- [Problem]: Starting with the line containing "This screenshot has height=1057, width=1410." and going on through the end of the material, write the lines again with "tick" renamed to "mark" and everything else unchanged. Leave the pictures out of your answer.
##############################
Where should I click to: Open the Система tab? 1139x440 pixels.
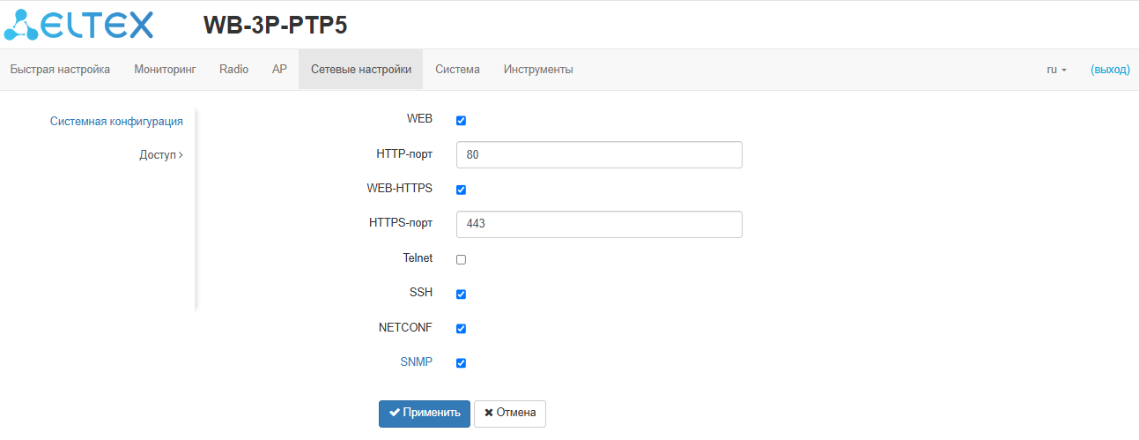(x=457, y=70)
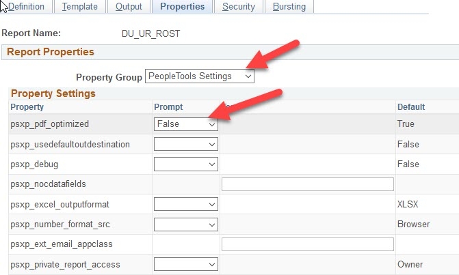Open the psxp_usedefaultoutdestination dropdown
The width and height of the screenshot is (459, 275).
pos(186,145)
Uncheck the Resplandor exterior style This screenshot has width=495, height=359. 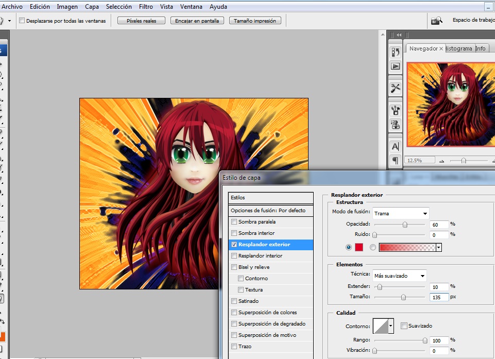pyautogui.click(x=235, y=245)
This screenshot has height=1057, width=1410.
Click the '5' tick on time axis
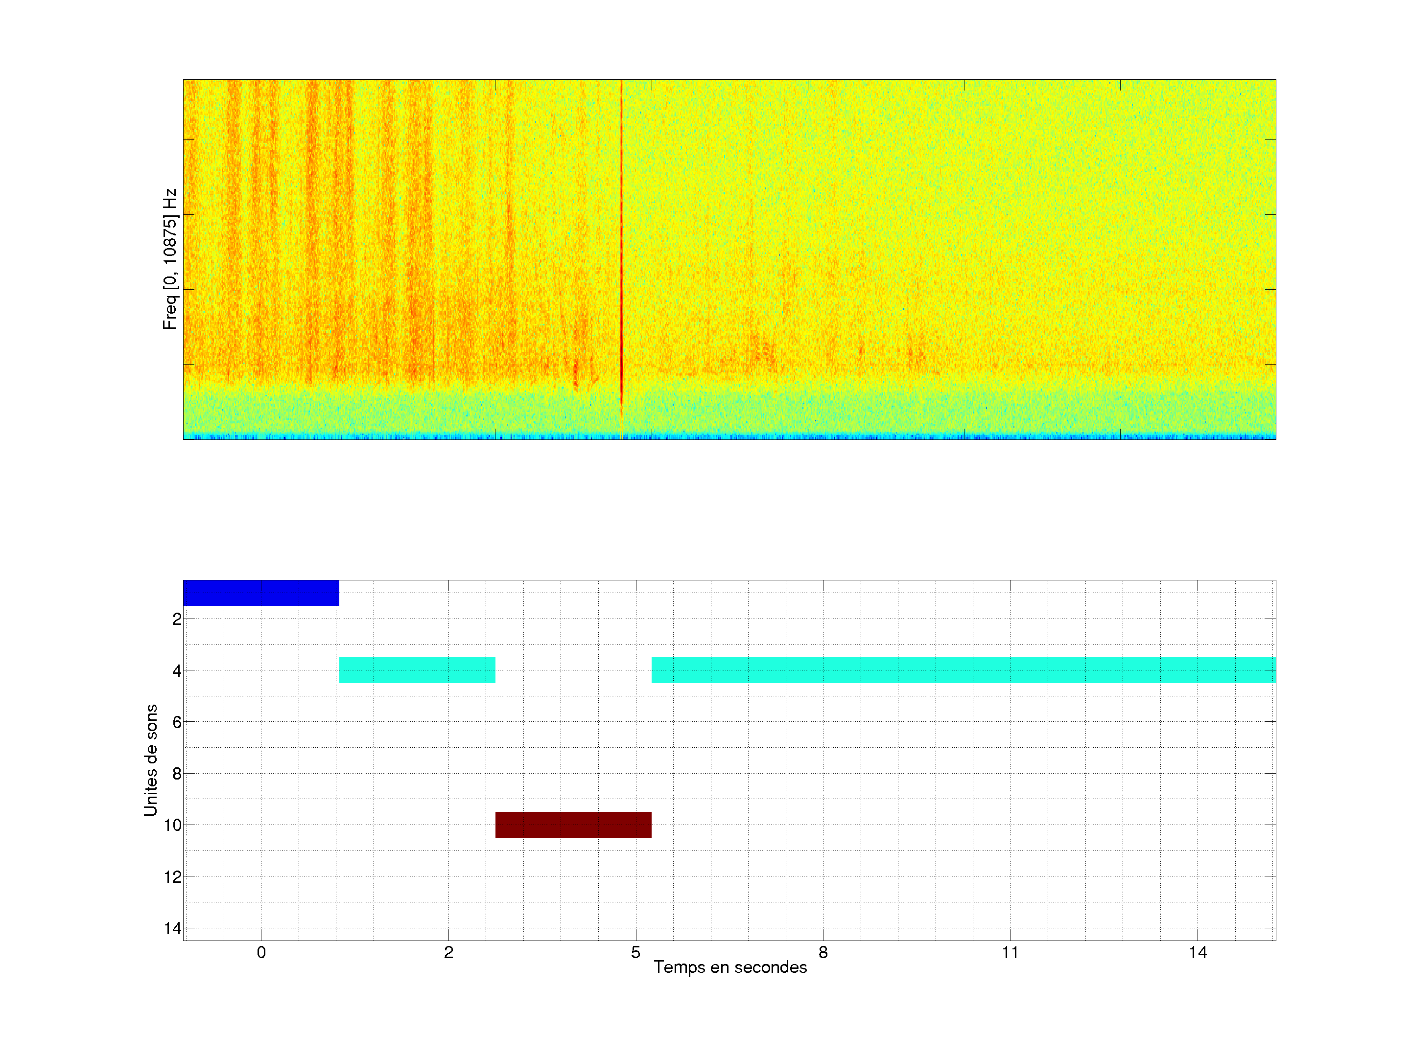pyautogui.click(x=636, y=953)
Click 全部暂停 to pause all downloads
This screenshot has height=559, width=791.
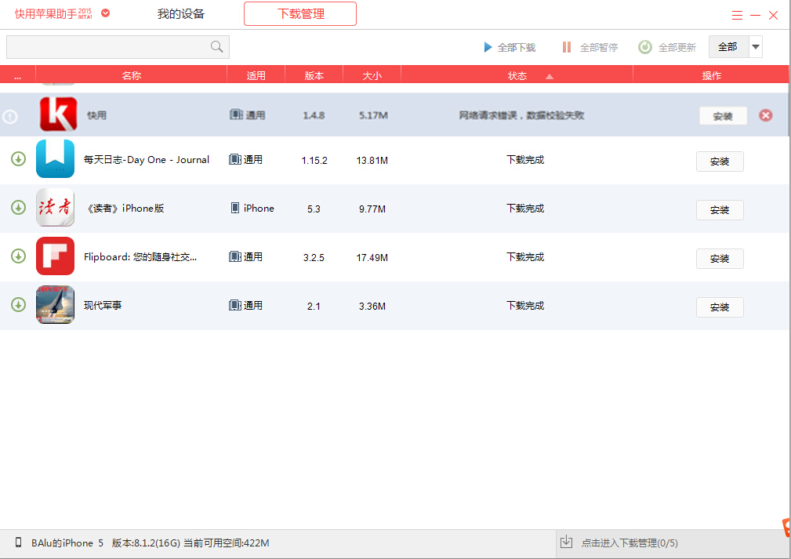pyautogui.click(x=590, y=47)
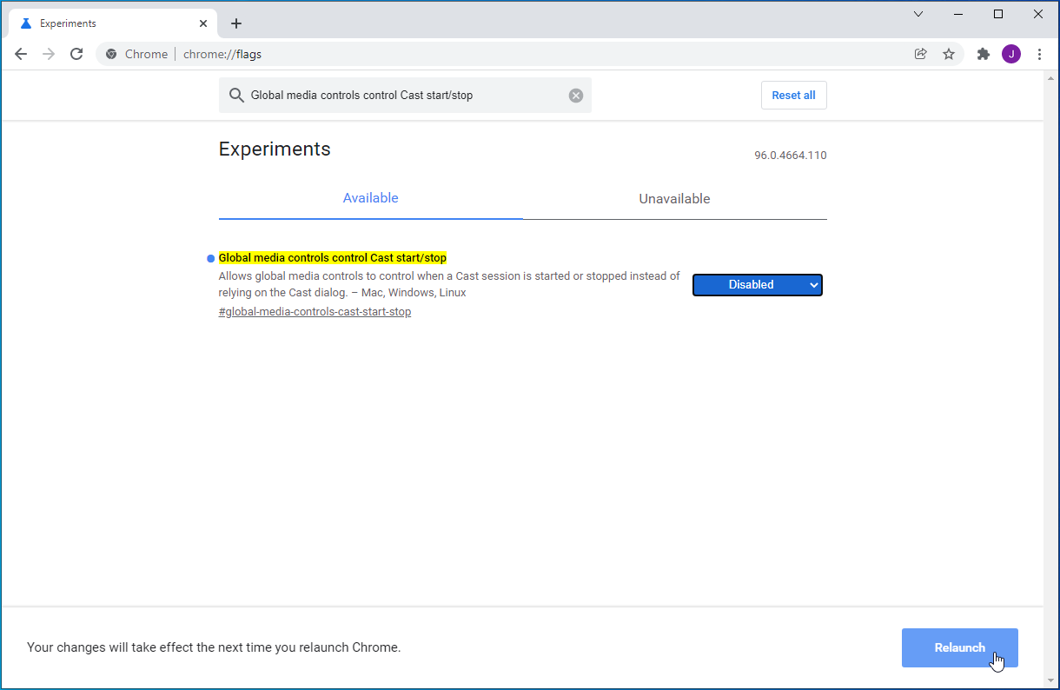Click the back navigation arrow
The width and height of the screenshot is (1060, 690).
[21, 54]
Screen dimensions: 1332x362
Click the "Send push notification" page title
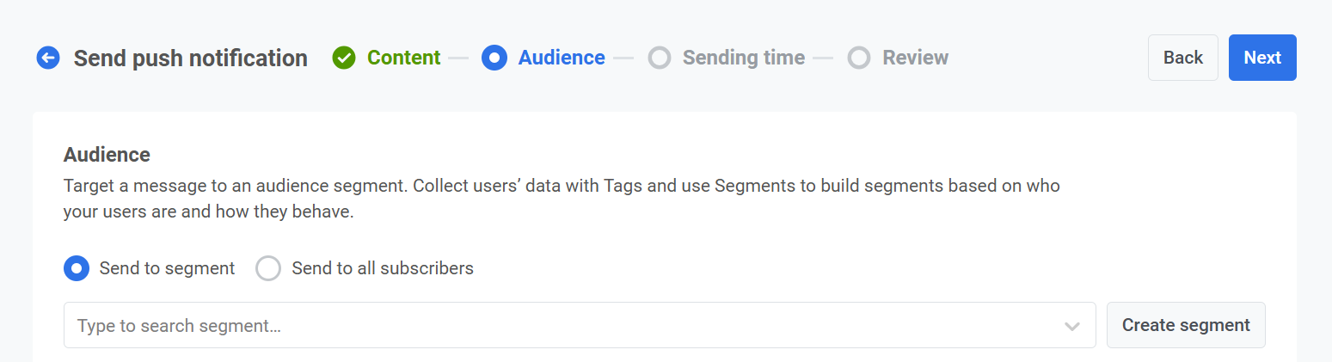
##############################
- [Answer for the task]:
This screenshot has height=1057, width=1410.
Click the '5' mark on time axis
pyautogui.click(x=636, y=953)
Click 全部暂停 to pause all downloads
This screenshot has height=559, width=791.
pyautogui.click(x=590, y=47)
Click the back navigation arrow
The width and height of the screenshot is (1060, 690).
[21, 54]
Screen dimensions: 1332x362
Click the "Send push notification" page title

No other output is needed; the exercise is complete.